- **WHAT YOU NEED TO DO**:
Write the records below out in full, character for character, with no pictures.

......

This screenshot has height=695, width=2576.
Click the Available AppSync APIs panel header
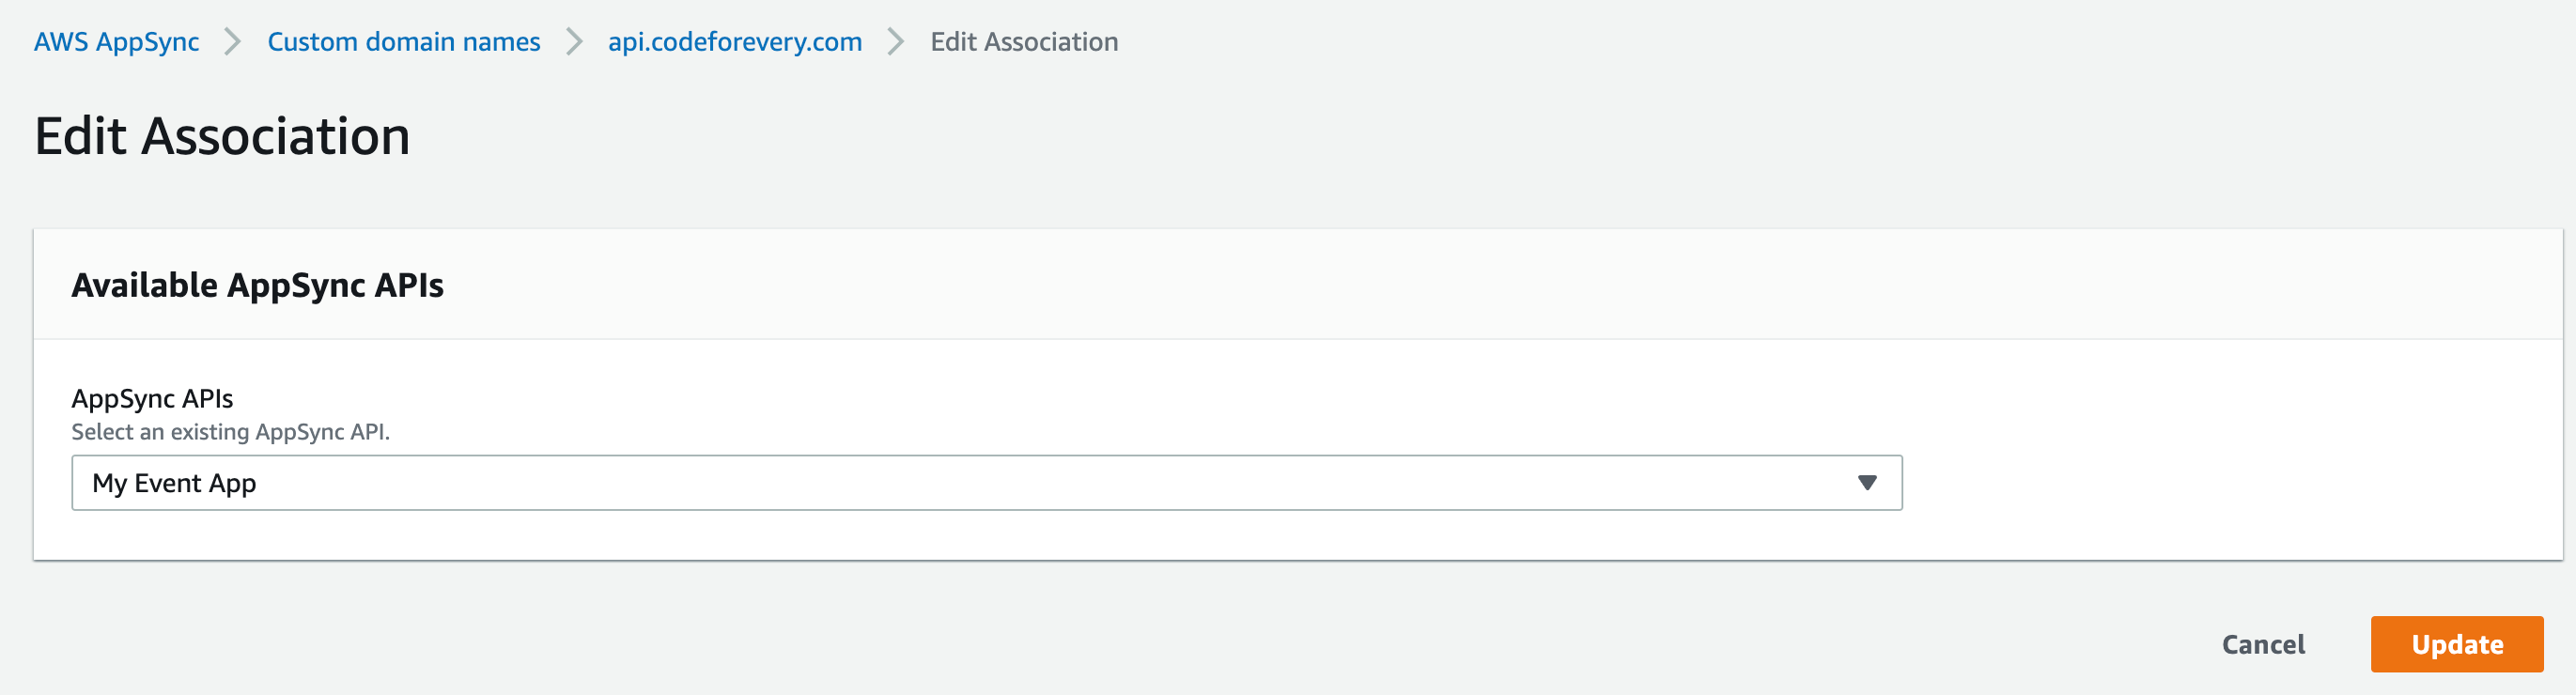[x=259, y=284]
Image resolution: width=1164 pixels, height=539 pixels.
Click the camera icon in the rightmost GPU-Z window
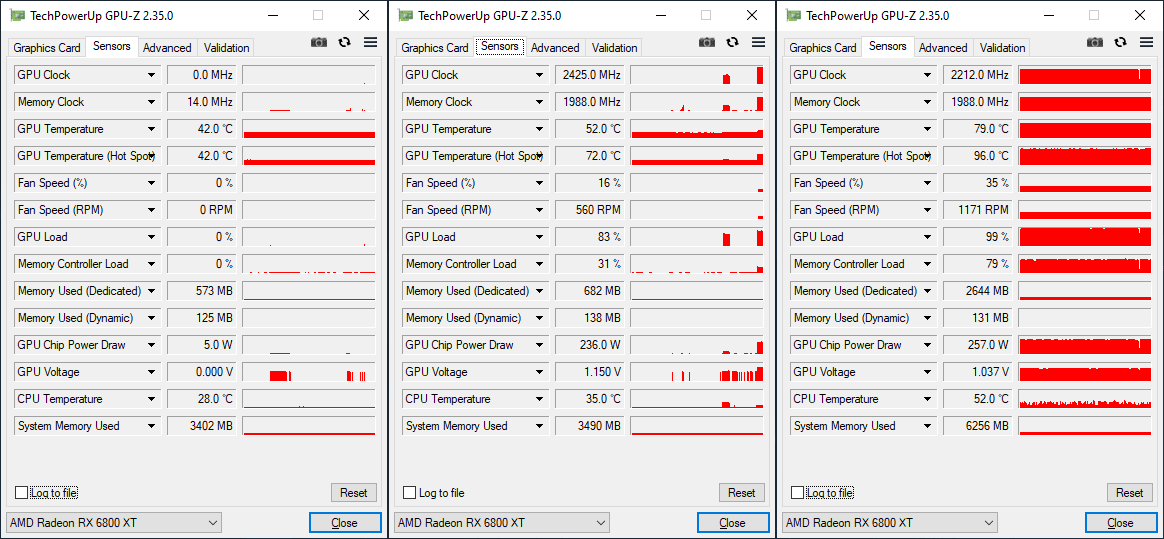tap(1095, 42)
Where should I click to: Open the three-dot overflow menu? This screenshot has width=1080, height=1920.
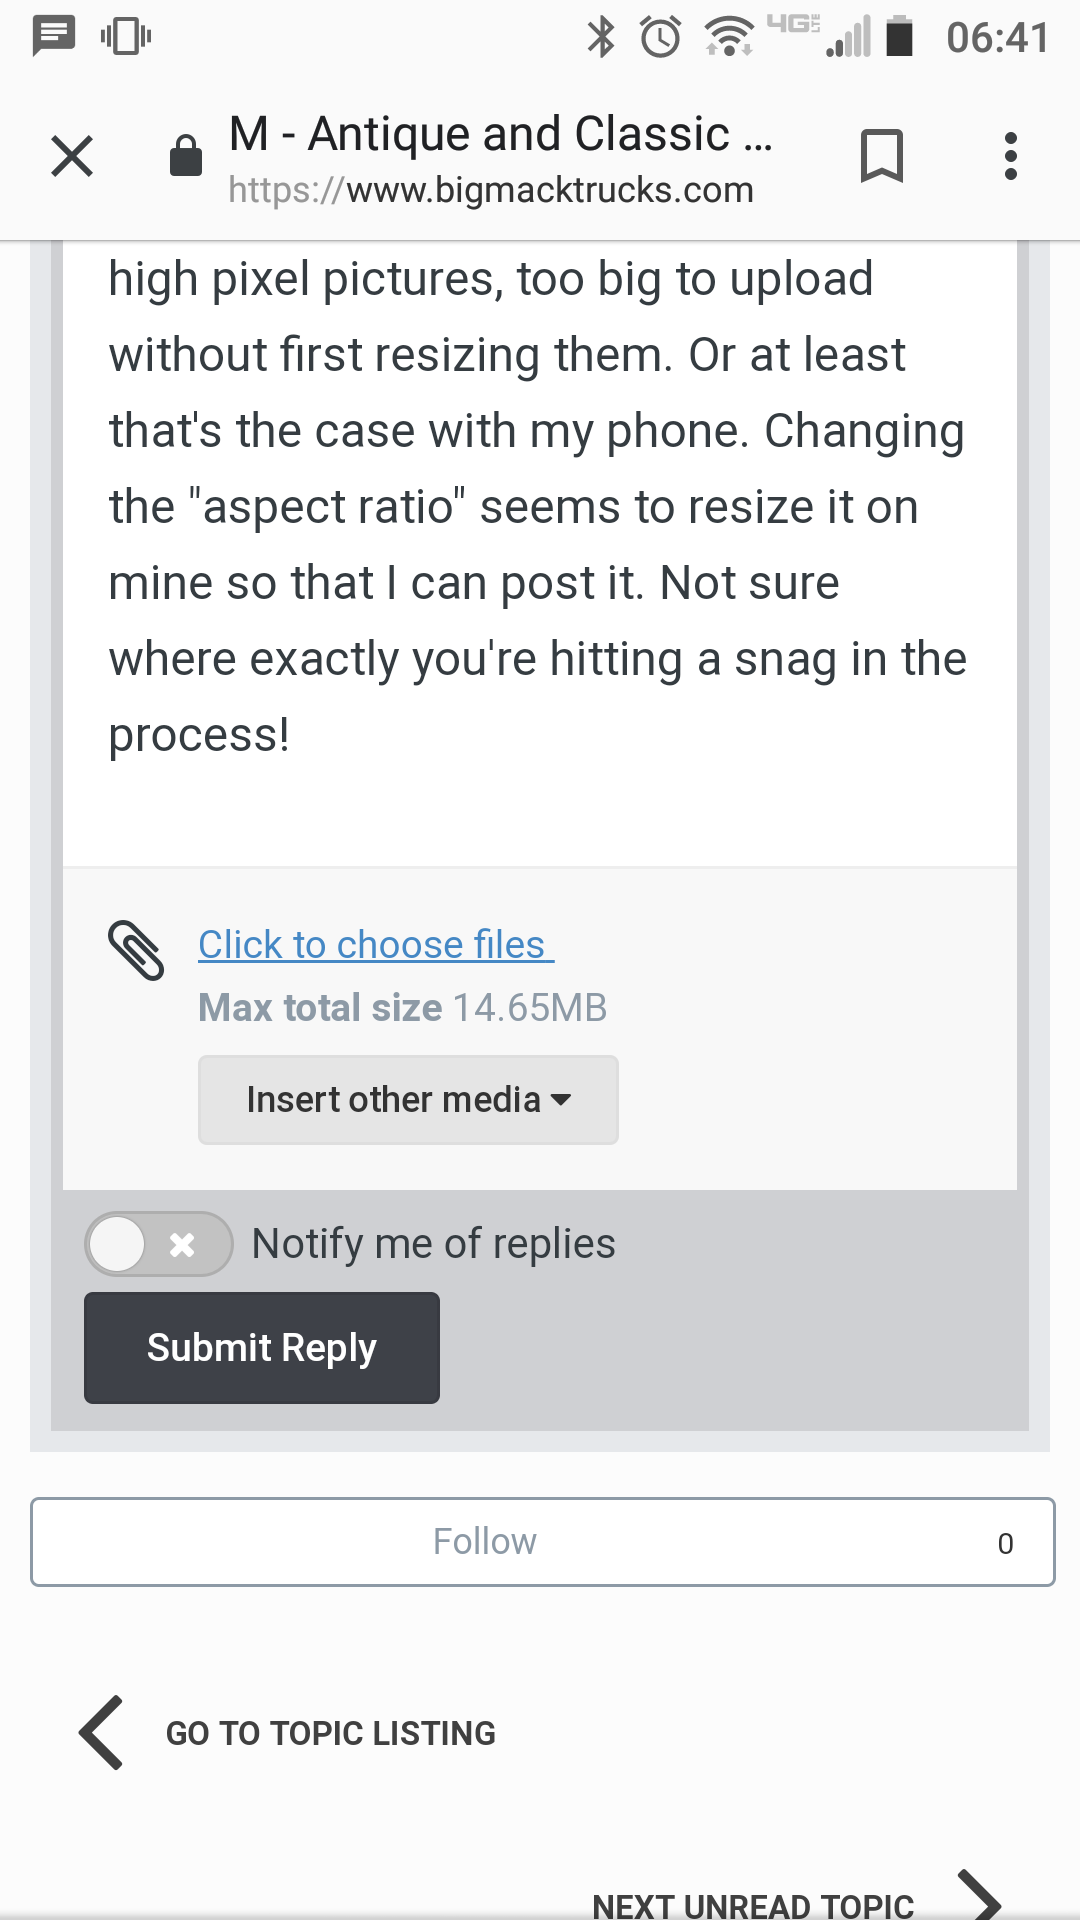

......

- **RESULT OF THIS EXERCISE**:
This screenshot has height=695, width=2576.
Click the Available AppSync APIs panel header
[x=259, y=284]
Image resolution: width=1164 pixels, height=539 pixels.
Click the camera icon in the rightmost GPU-Z window
tap(1095, 42)
Where should I click to: Open the three-dot overflow menu? This screenshot has width=1080, height=1920.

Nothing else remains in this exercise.